Now that we have finished our study of Acts, we are beginning a study of the key passages in our Church's vision, mission, and methods. This week, we will be discussing Mark 12:30-21 where Jesus tells us what the two greatest commandments are:
- Love the Lord with all your heart, soul, mind, and strength.
- Love your neighbor as yourself.
We will discuss this in detail Sunday night. However, I wanted to take some time to discuss the context of this passage and the profound implications it bears. In Mark 12:28, a scribe (teacher of the Law) heard Jesus answering His critics with wise words. The scribe, intrigued at Jesus responses, decided to ask Jesus an inquisitive rather than accusative question. Specifically, He asks Jesus what commandment is the greatest of all.
Jesus answered with commandments that have become central to Restoration's methodology: Love God with all you are and love people as you love yourself.
Sunday, we will discuss what that means, so I wont spend too much time on it here. Instead, I want to discuss the exchange that follows Jesus' profound answer.
The scribe paraphrases Jesus' answer back to Him (a sign that he had been listening) and seems to agree with every word. Jesus' response: "You are not far from the Kingdom of God."
What does it mean to be "not far" from the Kingdom of God? The scribe understood the profound value of loving God above all else and loving people as you love yourself. He seemed to be in absolute agreement with Jesus on these points. So, what was he missing? How did he get the two greatest commandments right and still wasn't all the way "in" the Kingdom of God?
While I can't say for certain what Jesus was referring to, I think I have a pretty good idea.
You cannot be in the Kingdom of God without making Jesus your King. The scribe shared the fundamental values of the Kingdom of God, but there is no evidence that He had trusted Jesus as his King. He loved God and loved people, but He didn't trust Jesus.
The more I engage with people outside the Church, the more I see people like the scribe in Mark 12. They speak readily about their love for God and people. Most are happy to talk about God's blessing on their lives and how they pray daily. They have the marks of spirituality yet lack the Lordship of Jesus.
They are nice people. Speaking plainly, I like them a lot better than most church people.
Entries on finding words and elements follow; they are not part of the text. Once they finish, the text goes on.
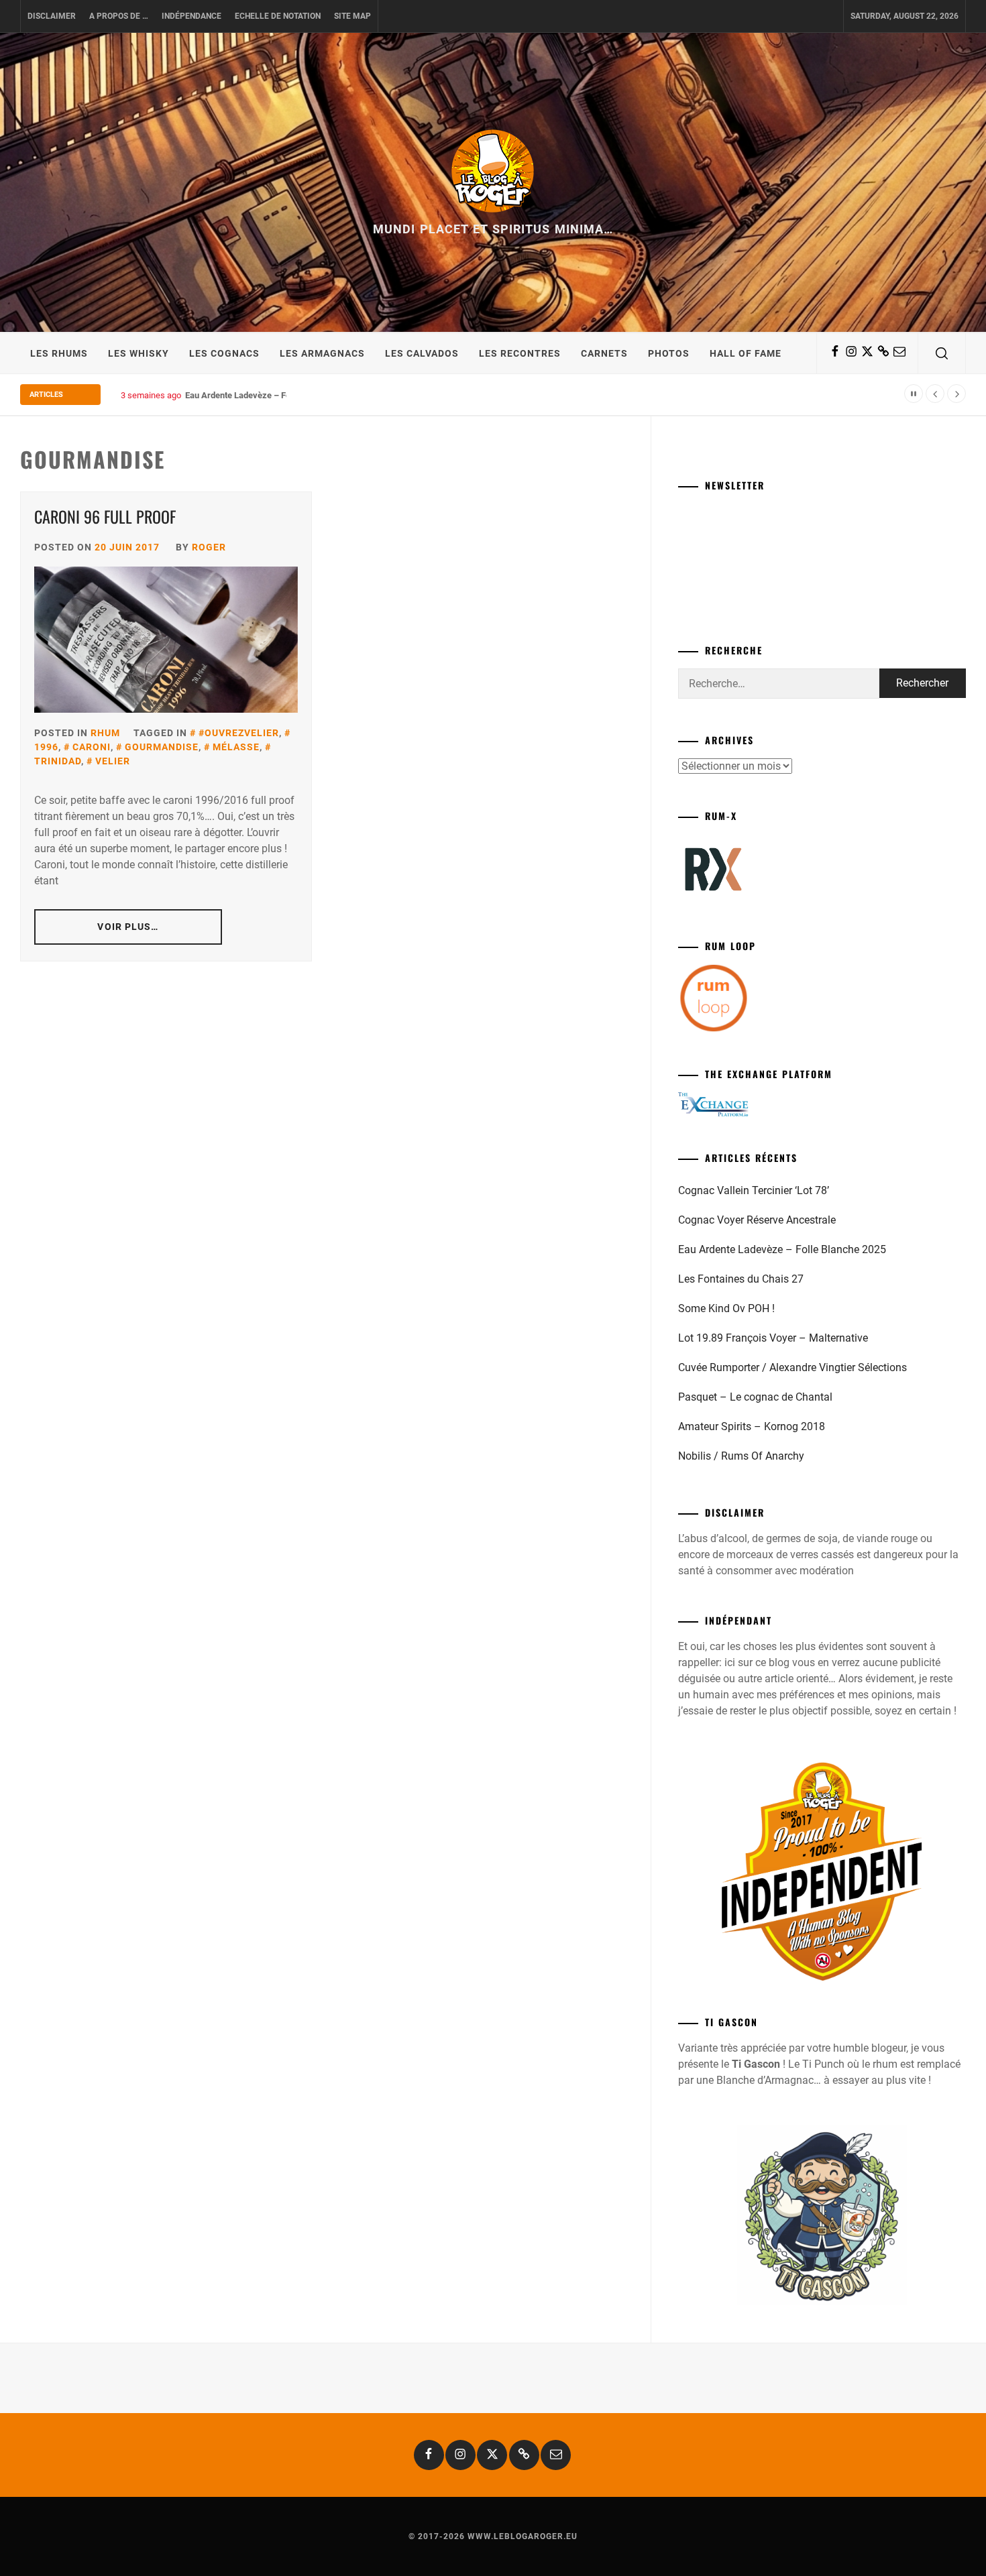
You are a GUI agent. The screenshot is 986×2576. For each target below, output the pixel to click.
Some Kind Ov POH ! (726, 1308)
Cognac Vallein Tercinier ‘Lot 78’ (753, 1190)
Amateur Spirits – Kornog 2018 (751, 1426)
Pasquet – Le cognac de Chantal (755, 1397)
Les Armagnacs (322, 353)
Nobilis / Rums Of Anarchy (741, 1456)
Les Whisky (138, 353)
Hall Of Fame (745, 353)
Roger (209, 547)
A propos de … (118, 16)
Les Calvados (422, 353)
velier (112, 761)
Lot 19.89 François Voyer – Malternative (773, 1338)
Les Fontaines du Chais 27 (741, 1279)
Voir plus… (127, 926)
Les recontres (520, 353)
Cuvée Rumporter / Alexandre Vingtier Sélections (792, 1367)
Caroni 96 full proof (105, 516)
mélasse (236, 747)
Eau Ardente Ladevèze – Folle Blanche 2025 (269, 395)
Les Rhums (59, 353)
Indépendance (191, 16)
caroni (91, 747)
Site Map (352, 16)
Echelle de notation (278, 16)
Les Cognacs (224, 353)
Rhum (105, 732)
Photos (669, 353)
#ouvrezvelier (239, 732)
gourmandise (162, 747)
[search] (941, 353)
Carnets (604, 353)
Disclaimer (52, 16)
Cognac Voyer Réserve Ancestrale (757, 1220)
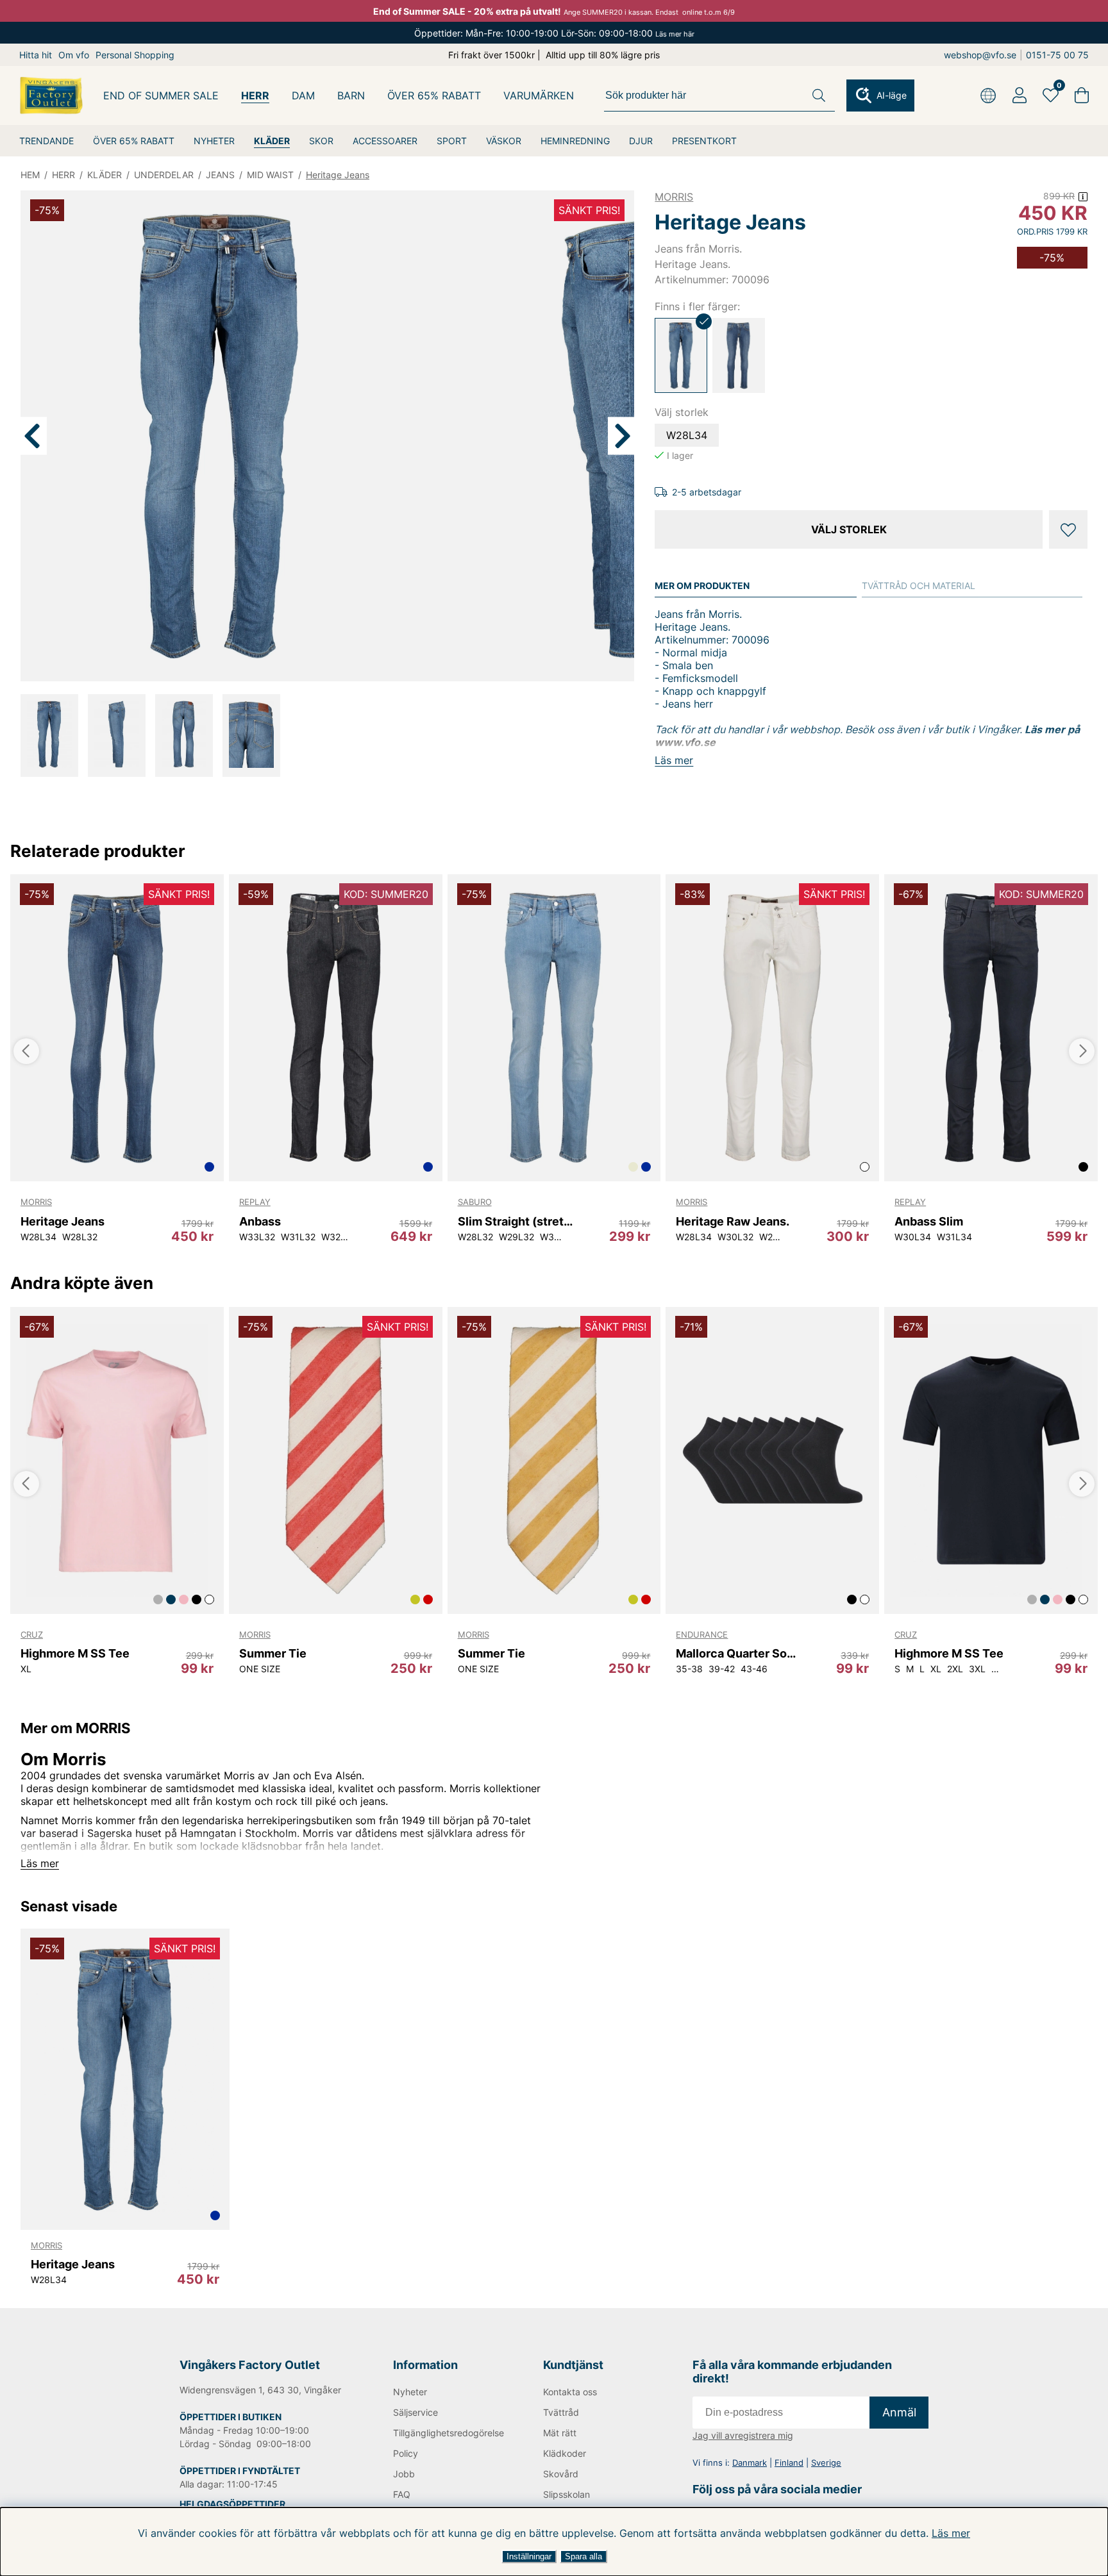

They are kind, they are gracious, they have a value for spiritual things, but they are lost.
This begs the question: If people can be so good without Jesus, what is the difference between them and Jesus' followers? The answer is "surrender."
Without Jesus, spiritual people go on their way, asking God to be a part of the plans they lay for themselves. They seek God's blessing as they pursue their own will. They value God and value people, but they see themselves as the masters of their own destiny. They love God and love people as long as they can have their lives, but they still put themselves first.
They are tyrants on their own hearts' thrones, seemingly benevolent tyrants, but tyrants nonetheless. We were all once as they are (or perhaps are still as them). The true nature of that tyranny is revealed when we realize that God isn't serving our will but His own. All is well in the "kingdom of me" until my power is disputed. When pain and loss wrecks my kingdom, I realize that I am not in control as I thought I was. In such moments, I have two possible responses: To futilely grasp to regain control or to trust the rightful King of my heart.
Who has control when your dreams are crushed and you lose all that is important to you? If Jesus is my King, my will is aligned to His. I can lose everything and still have Him. The "spiritual" person loses everything and wonders where God is. The surrendered person loses everything and finds God all the more. The difference is surrender. Does God serve me or do I serve Him? Is He my King or my token?
God cannot merely be a good luck charm on my journey to reach my dreams; He must be my Lord. He must take His rightful place on the throne of my heart. As scary as it sounds to surrender control of your life, the reality is that He has good for you that you cannot comprehend.
Don't just be near the Kingdom of God; be in it. Until then, you are your own heart's tyrant. Depose the tyrant of your heart and feel what is like when the King is restored.